PROMPT :: Because only the text is wanted, repeat the records below exactly and omit the pictures.

+++ PROVIDED INFORMATION +++

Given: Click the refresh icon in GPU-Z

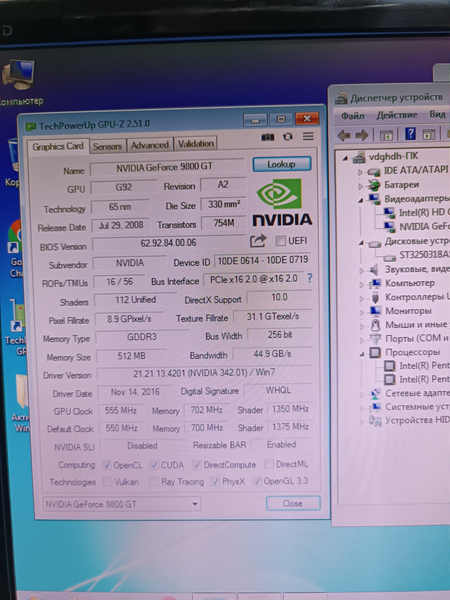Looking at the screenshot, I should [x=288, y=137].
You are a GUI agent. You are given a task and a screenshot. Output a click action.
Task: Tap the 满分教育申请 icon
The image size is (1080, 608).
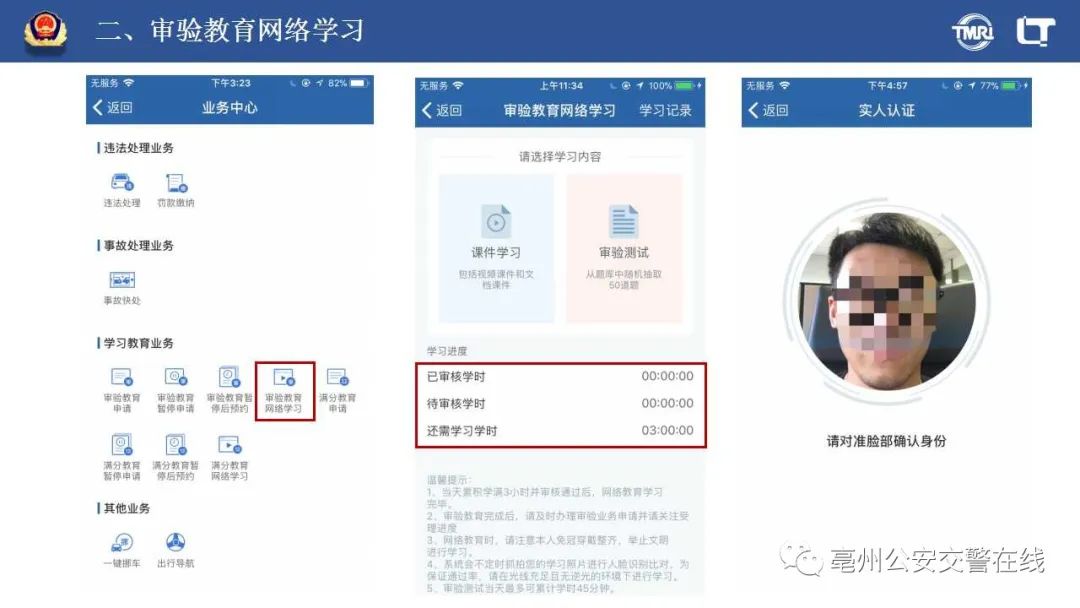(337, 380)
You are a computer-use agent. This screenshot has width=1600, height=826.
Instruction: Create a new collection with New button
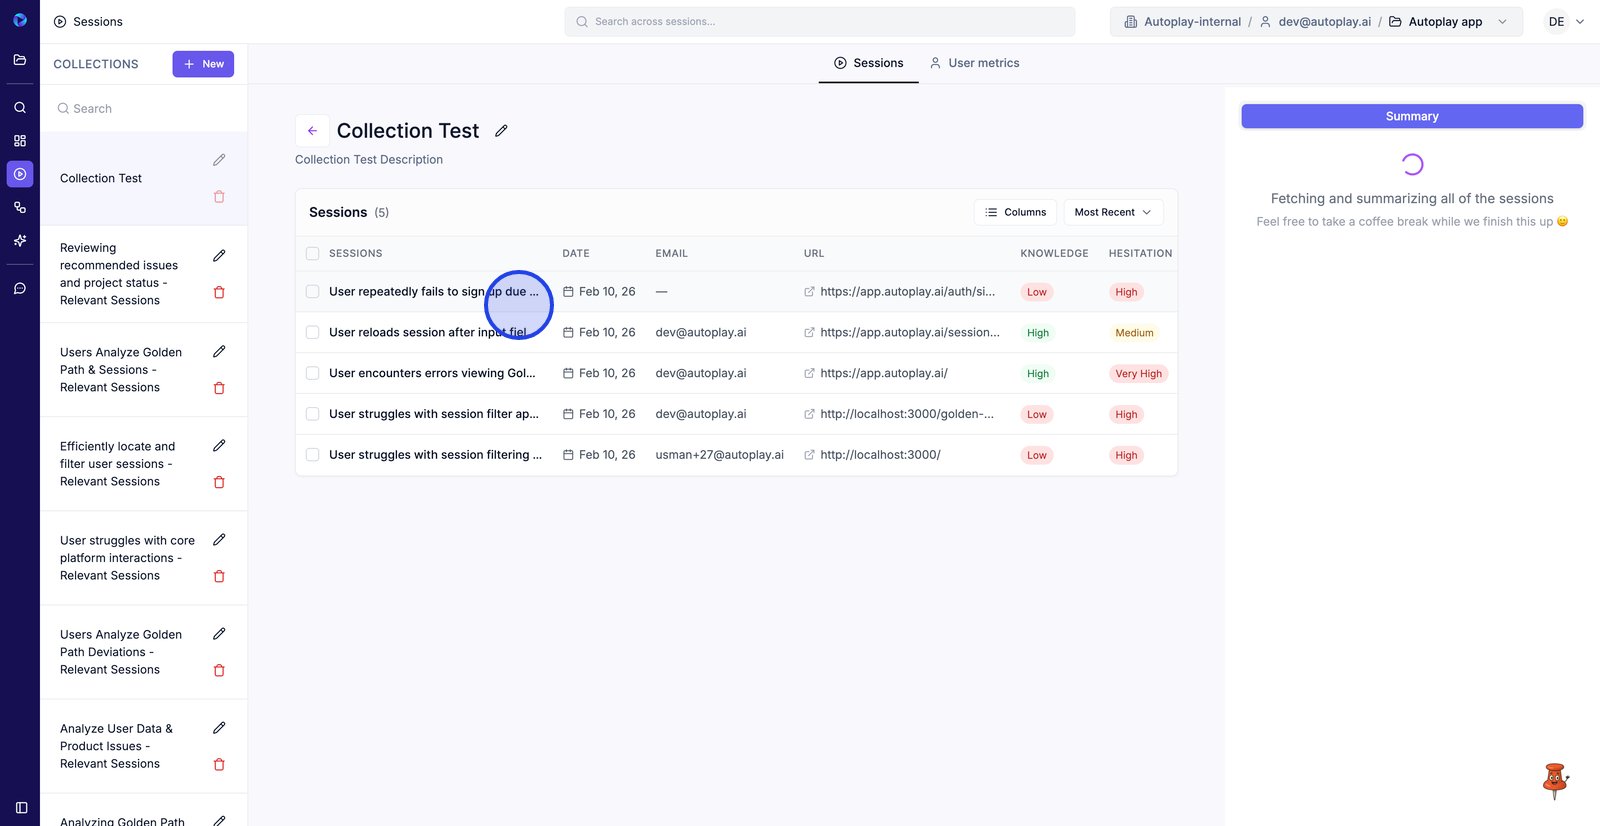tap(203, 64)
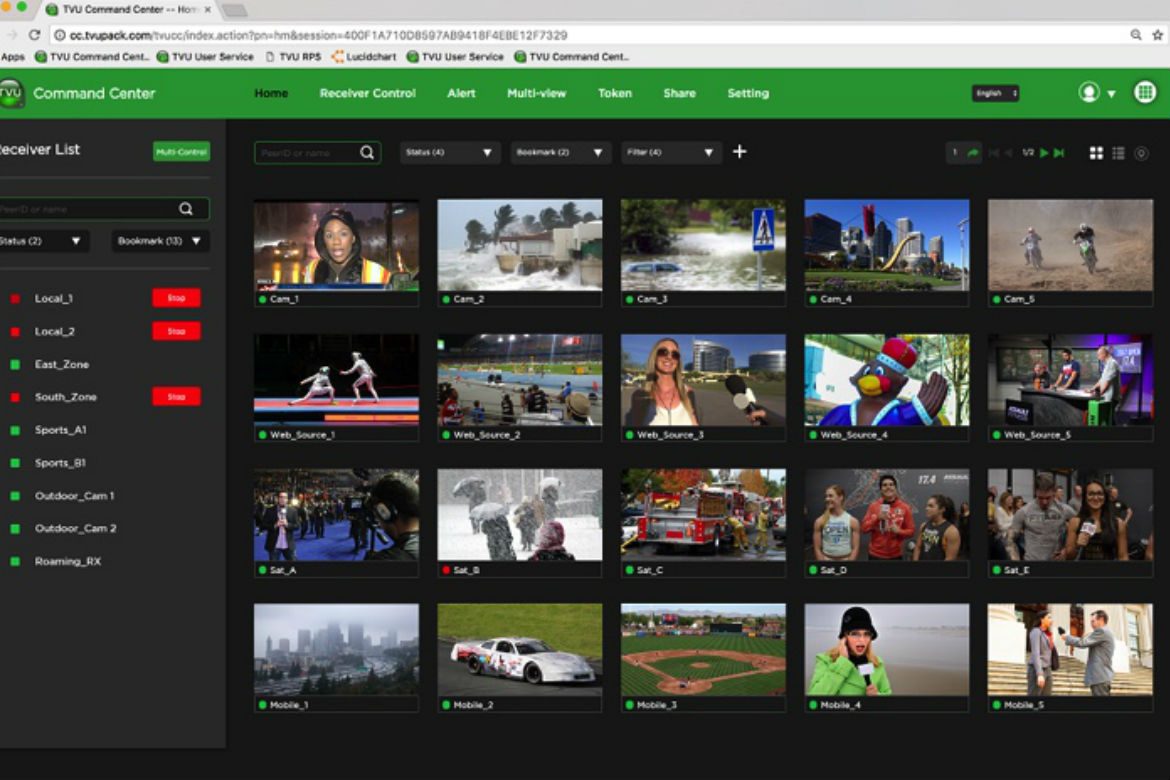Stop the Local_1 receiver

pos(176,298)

+++

RESPONSE TO THIS EXERCISE ::
Given: Click the refresh icon in GPU-Z

Looking at the screenshot, I should [x=288, y=137].
You are a GUI agent. You are given a task and a screenshot. Output a click action.
Task: Tap the 满分教育申请 icon
The image size is (1080, 608).
(337, 380)
You are a computer-use agent. This screenshot has width=1600, height=826.
Instruction: Create a new collection with New button
tap(203, 64)
Stop the Local_1 receiver

pos(176,298)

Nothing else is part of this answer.